* DATA *
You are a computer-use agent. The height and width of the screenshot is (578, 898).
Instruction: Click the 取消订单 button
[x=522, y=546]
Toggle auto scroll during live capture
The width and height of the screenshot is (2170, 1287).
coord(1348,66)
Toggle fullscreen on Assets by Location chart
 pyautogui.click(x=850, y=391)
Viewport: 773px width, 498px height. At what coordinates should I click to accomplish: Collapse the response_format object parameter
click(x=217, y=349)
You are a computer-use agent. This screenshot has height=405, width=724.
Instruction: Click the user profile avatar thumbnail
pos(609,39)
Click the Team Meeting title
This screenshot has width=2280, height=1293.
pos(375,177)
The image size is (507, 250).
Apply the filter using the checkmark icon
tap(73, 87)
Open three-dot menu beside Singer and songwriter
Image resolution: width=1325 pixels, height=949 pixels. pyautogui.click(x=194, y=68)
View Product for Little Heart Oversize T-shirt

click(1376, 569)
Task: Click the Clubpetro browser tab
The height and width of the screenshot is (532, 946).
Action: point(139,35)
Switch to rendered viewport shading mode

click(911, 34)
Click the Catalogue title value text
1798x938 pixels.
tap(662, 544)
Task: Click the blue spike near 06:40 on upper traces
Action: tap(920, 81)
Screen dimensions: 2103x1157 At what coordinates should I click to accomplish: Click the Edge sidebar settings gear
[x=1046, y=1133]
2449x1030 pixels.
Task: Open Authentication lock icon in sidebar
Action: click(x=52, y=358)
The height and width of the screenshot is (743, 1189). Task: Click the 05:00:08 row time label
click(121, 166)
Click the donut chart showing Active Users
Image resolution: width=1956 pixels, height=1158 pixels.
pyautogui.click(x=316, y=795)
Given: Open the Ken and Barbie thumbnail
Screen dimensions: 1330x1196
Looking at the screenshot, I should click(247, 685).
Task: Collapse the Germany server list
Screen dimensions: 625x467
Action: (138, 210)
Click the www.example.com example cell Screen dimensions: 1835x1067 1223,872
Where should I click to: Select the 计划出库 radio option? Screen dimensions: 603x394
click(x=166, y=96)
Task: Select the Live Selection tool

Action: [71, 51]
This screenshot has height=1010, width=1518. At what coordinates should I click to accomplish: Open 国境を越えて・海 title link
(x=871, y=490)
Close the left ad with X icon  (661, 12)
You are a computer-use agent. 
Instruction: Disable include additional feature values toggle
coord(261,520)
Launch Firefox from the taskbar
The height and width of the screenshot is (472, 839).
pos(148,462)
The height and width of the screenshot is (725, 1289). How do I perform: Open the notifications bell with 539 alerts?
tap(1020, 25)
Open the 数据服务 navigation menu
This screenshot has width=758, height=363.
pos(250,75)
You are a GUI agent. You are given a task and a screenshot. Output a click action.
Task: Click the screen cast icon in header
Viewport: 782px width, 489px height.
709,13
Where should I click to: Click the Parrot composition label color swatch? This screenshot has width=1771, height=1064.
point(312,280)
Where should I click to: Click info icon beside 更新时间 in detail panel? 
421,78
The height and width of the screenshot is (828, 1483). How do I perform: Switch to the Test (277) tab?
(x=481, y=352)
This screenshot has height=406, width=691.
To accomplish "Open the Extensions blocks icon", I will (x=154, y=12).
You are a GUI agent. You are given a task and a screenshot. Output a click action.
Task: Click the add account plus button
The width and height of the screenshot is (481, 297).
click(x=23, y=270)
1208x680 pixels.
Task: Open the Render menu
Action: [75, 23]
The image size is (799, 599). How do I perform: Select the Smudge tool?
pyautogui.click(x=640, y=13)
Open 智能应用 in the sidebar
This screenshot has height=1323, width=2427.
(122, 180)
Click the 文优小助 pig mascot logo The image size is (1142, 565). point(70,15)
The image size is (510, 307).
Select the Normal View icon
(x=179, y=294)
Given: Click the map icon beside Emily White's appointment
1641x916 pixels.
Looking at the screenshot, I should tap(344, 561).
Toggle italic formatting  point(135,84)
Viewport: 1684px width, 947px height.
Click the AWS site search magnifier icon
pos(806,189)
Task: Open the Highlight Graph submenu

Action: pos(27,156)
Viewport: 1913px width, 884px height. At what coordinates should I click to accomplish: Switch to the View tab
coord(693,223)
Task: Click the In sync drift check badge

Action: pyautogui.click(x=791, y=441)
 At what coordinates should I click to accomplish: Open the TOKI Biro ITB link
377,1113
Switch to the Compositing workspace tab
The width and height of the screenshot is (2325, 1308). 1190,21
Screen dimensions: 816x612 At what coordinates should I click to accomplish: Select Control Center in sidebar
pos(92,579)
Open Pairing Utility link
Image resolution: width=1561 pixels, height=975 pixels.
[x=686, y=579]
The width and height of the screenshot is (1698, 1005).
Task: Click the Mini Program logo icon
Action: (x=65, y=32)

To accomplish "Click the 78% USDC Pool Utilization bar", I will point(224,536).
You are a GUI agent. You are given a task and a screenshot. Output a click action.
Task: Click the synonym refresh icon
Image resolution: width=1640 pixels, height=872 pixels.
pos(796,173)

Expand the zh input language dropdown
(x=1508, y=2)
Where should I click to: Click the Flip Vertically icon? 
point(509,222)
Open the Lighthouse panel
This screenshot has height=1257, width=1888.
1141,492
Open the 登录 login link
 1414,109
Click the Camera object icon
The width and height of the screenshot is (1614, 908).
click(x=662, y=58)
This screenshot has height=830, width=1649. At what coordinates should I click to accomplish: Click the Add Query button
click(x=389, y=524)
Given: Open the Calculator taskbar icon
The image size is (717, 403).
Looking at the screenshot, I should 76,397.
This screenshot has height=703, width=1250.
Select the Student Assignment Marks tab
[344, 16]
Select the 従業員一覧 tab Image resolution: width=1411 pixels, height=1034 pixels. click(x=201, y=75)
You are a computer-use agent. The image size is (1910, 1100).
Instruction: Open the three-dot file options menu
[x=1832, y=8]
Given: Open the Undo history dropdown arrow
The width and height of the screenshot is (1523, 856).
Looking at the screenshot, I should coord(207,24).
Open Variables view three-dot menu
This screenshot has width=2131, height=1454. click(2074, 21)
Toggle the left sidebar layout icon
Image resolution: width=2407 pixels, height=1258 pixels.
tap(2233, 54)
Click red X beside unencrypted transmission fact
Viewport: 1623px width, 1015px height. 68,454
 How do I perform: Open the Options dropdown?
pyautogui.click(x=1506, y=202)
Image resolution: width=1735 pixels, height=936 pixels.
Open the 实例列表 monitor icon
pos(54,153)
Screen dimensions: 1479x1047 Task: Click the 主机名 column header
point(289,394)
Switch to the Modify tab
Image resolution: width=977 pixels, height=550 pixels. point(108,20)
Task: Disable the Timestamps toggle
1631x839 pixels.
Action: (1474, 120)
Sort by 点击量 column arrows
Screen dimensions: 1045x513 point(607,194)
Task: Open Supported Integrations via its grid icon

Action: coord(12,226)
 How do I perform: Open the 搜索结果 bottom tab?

* PROBLEM STATEMENT *
Output the complete data exactly as written.

* YOUR RESPONSE *
You are a computer-use agent. The height and width of the screenshot is (578, 898).
Instruction: Click the 取消订单 button
[x=522, y=546]
Toggle auto scroll during live capture
The width and height of the screenshot is (2170, 1287).
coord(1348,66)
Toggle fullscreen on Assets by Location chart
 pyautogui.click(x=850, y=391)
Viewport: 773px width, 498px height. At what coordinates should I click to accomplish: Collapse the response_format object parameter
click(x=217, y=349)
You are a computer-use agent. This screenshot has height=405, width=724.
Instruction: Click the user profile avatar thumbnail
pos(609,39)
Click the Team Meeting title
This screenshot has width=2280, height=1293.
pos(375,177)
The image size is (507, 250).
Apply the filter using the checkmark icon
tap(73, 87)
Open three-dot menu beside Singer and songwriter
Image resolution: width=1325 pixels, height=949 pixels. pyautogui.click(x=194, y=68)
View Product for Little Heart Oversize T-shirt

click(1376, 569)
Task: Click the Clubpetro browser tab
The height and width of the screenshot is (532, 946).
Action: point(139,35)
Switch to rendered viewport shading mode

click(911, 34)
Click the Catalogue title value text
1798x938 pixels.
tap(662, 544)
Task: Click the blue spike near 06:40 on upper traces
Action: tap(920, 81)
Screen dimensions: 2103x1157 At what coordinates should I click to accomplish: Click the Edge sidebar settings gear
[x=1046, y=1133]
2449x1030 pixels.
Task: Open Authentication lock icon in sidebar
Action: click(x=52, y=358)
The height and width of the screenshot is (743, 1189). Task: Click the 05:00:08 row time label
click(121, 166)
Click the donut chart showing Active Users
Image resolution: width=1956 pixels, height=1158 pixels.
pyautogui.click(x=316, y=795)
Given: Open the Ken and Barbie thumbnail
Screen dimensions: 1330x1196
Looking at the screenshot, I should click(247, 685).
Task: Collapse the Germany server list
Screen dimensions: 625x467
Action: (138, 210)
Click the www.example.com example cell Screen dimensions: 1835x1067 1223,872
Where should I click to: Select the 计划出库 radio option? Screen dimensions: 603x394
click(x=166, y=96)
Task: Select the Live Selection tool

Action: [71, 51]
This screenshot has height=1010, width=1518. At what coordinates should I click to accomplish: Open 国境を越えて・海 title link
(x=871, y=490)
Close the left ad with X icon  (661, 12)
You are a computer-use agent. 
Instruction: Disable include additional feature values toggle
coord(261,520)
Launch Firefox from the taskbar
The height and width of the screenshot is (472, 839).
pos(148,462)
The height and width of the screenshot is (725, 1289). How do I perform: Open the notifications bell with 539 alerts?
tap(1020, 25)
Open the 数据服务 navigation menu
This screenshot has width=758, height=363.
pos(250,75)
You are a GUI agent. You are given a task and a screenshot. Output a click action.
Task: Click the screen cast icon in header
Viewport: 782px width, 489px height.
709,13
Where should I click to: Click the Parrot composition label color swatch? This screenshot has width=1771, height=1064.
point(312,280)
Where should I click to: Click info icon beside 更新时间 in detail panel? 
421,78
The height and width of the screenshot is (828, 1483). How do I perform: Switch to the Test (277) tab?
(x=481, y=352)
This screenshot has height=406, width=691.
To accomplish "Open the Extensions blocks icon", I will (x=154, y=12).
You are a GUI agent. You are given a task and a screenshot. Output a click action.
Task: Click the add account plus button
The width and height of the screenshot is (481, 297).
click(x=23, y=270)
1208x680 pixels.
Task: Open the Render menu
Action: [75, 23]
The image size is (799, 599). How do I perform: Select the Smudge tool?
pyautogui.click(x=640, y=13)
Open 智能应用 in the sidebar
This screenshot has height=1323, width=2427.
(122, 180)
Click the 文优小助 pig mascot logo The image size is (1142, 565). point(70,15)
The image size is (510, 307).
Select the Normal View icon
(x=179, y=294)
Given: Click the map icon beside Emily White's appointment
1641x916 pixels.
Looking at the screenshot, I should tap(344, 561).
Toggle italic formatting  point(135,84)
Viewport: 1684px width, 947px height.
Click the AWS site search magnifier icon
pos(806,189)
Task: Open the Highlight Graph submenu

Action: pos(27,156)
Viewport: 1913px width, 884px height. At what coordinates should I click to accomplish: Switch to the View tab
coord(693,223)
Task: Click the In sync drift check badge

Action: pyautogui.click(x=791, y=441)
 At what coordinates should I click to accomplish: Open the TOKI Biro ITB link
377,1113
Switch to the Compositing workspace tab
The width and height of the screenshot is (2325, 1308). 1190,21
Screen dimensions: 816x612 At what coordinates should I click to accomplish: Select Control Center in sidebar
pos(92,579)
Open Pairing Utility link
Image resolution: width=1561 pixels, height=975 pixels.
[x=686, y=579]
The width and height of the screenshot is (1698, 1005).
Task: Click the Mini Program logo icon
Action: (x=65, y=32)

To accomplish "Click the 78% USDC Pool Utilization bar", I will point(224,536).
You are a GUI agent. You are given a task and a screenshot. Output a click action.
Task: Click the synonym refresh icon
Image resolution: width=1640 pixels, height=872 pixels.
pos(796,173)

Expand the zh input language dropdown
(x=1508, y=2)
Where should I click to: Click the Flip Vertically icon? 
point(509,222)
Open the Lighthouse panel
This screenshot has height=1257, width=1888.
1141,492
Open the 登录 login link
 1414,109
Click the Camera object icon
The width and height of the screenshot is (1614, 908).
click(x=662, y=58)
This screenshot has height=830, width=1649. At what coordinates should I click to accomplish: Click the Add Query button
click(x=389, y=524)
Given: Open the Calculator taskbar icon
The image size is (717, 403).
Looking at the screenshot, I should 76,397.
This screenshot has height=703, width=1250.
Select the Student Assignment Marks tab
[344, 16]
Select the 従業員一覧 tab Image resolution: width=1411 pixels, height=1034 pixels. click(x=201, y=75)
You are a computer-use agent. The image size is (1910, 1100).
Instruction: Open the three-dot file options menu
[x=1832, y=8]
Given: Open the Undo history dropdown arrow
The width and height of the screenshot is (1523, 856).
Looking at the screenshot, I should coord(207,24).
Open Variables view three-dot menu
This screenshot has width=2131, height=1454. click(2074, 21)
Toggle the left sidebar layout icon
Image resolution: width=2407 pixels, height=1258 pixels.
tap(2233, 54)
Click red X beside unencrypted transmission fact
Viewport: 1623px width, 1015px height. 68,454
 How do I perform: Open the Options dropdown?
pyautogui.click(x=1506, y=202)
Image resolution: width=1735 pixels, height=936 pixels.
Open the 实例列表 monitor icon
pos(54,153)
Screen dimensions: 1479x1047 Task: Click the 主机名 column header
point(289,394)
Switch to the Modify tab
Image resolution: width=977 pixels, height=550 pixels. point(108,20)
Task: Disable the Timestamps toggle
1631x839 pixels.
Action: (1474, 120)
Sort by 点击量 column arrows
Screen dimensions: 1045x513 point(607,194)
Task: Open Supported Integrations via its grid icon

Action: coord(12,226)
 How do I perform: Open the 搜索结果 bottom tab?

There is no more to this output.